EXERCISE PROMPT. The records below are to be set down word for word, with every picture left out.

Segment Start: DATA FOR THIS EXERCISE

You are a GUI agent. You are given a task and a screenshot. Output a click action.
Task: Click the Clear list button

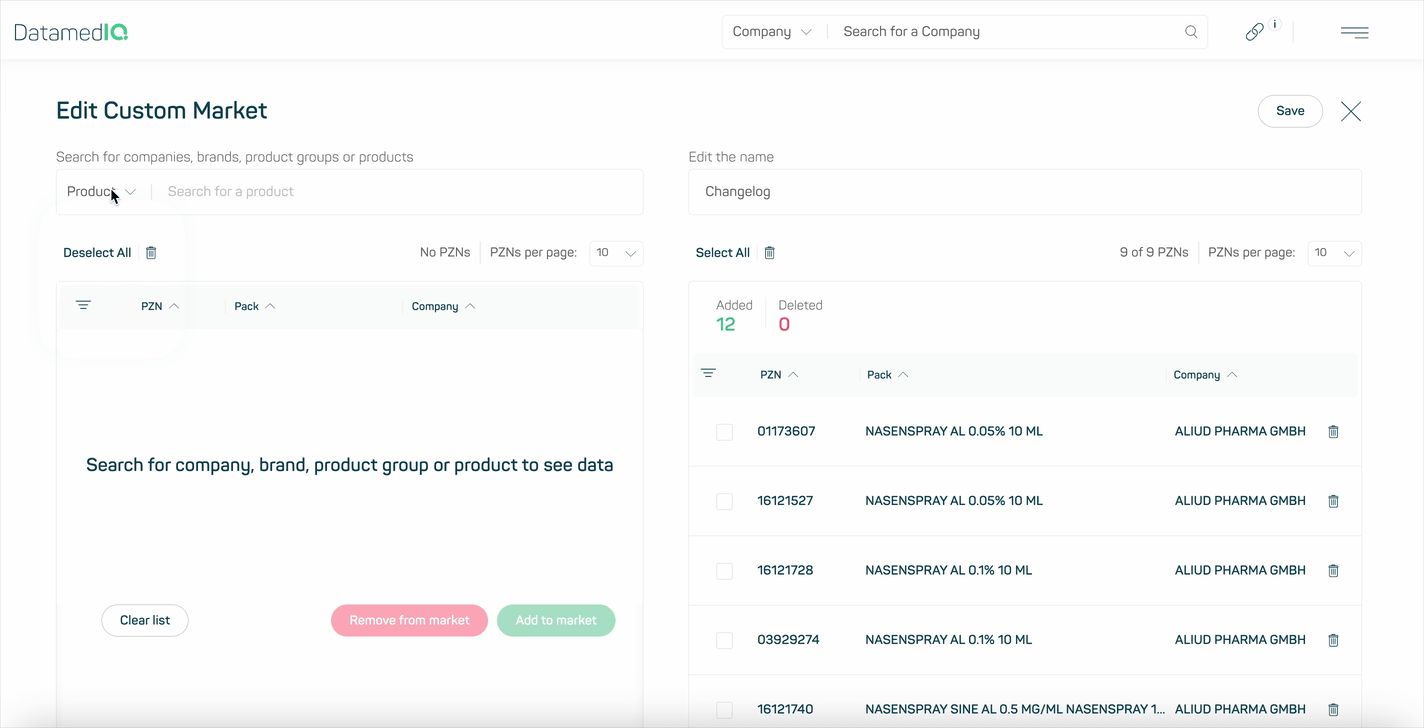144,620
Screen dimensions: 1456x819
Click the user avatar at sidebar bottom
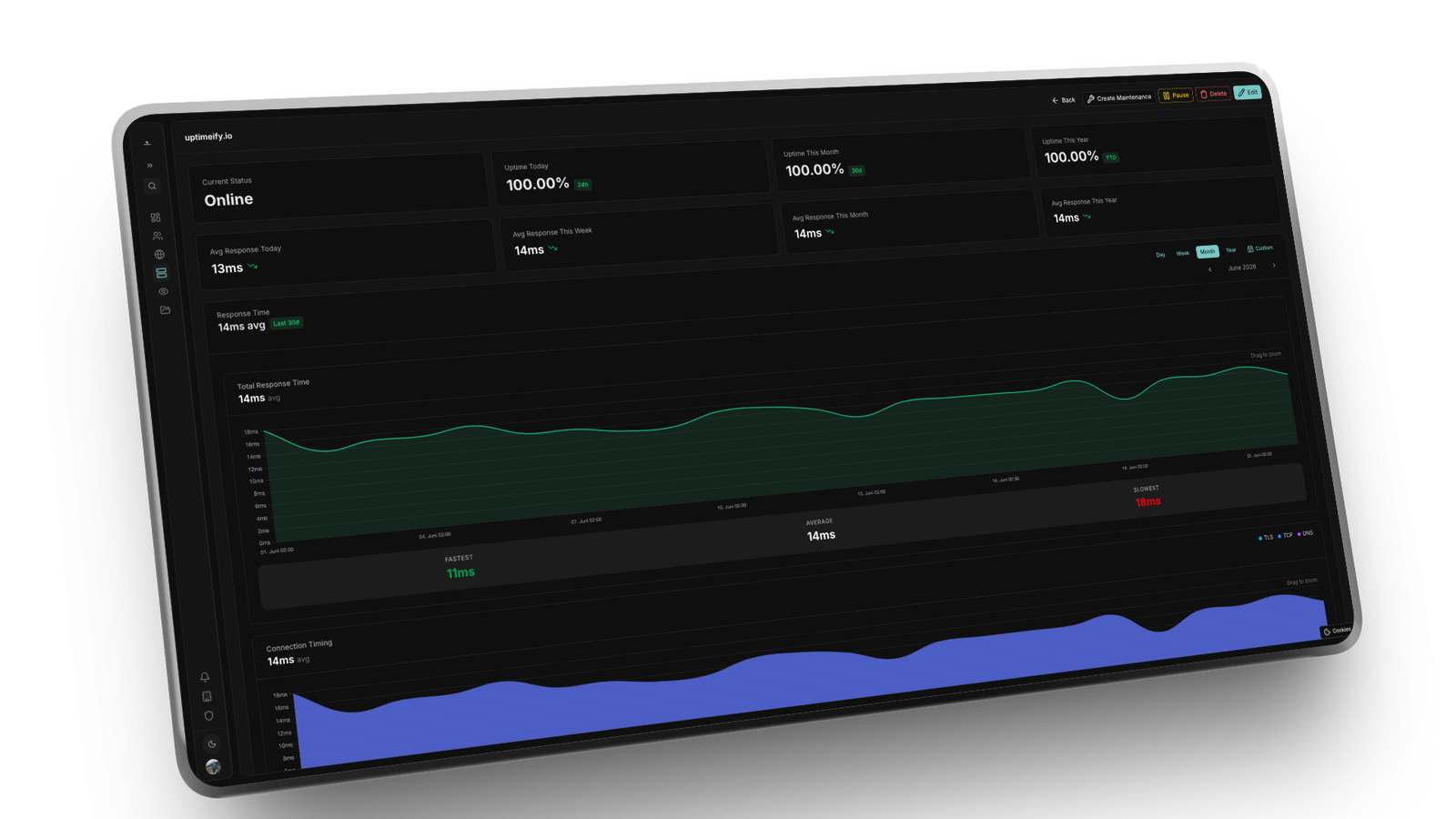[x=213, y=767]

Segment End: DATA FOR THIS EXERCISE

TASK OUTPUT.
You are a GUI agent. You are given a task and a screenshot. Output a click action.
Task: Click the Clear list button

144,620
Screen dimensions: 1456x819
Click the user avatar at sidebar bottom
[x=213, y=767]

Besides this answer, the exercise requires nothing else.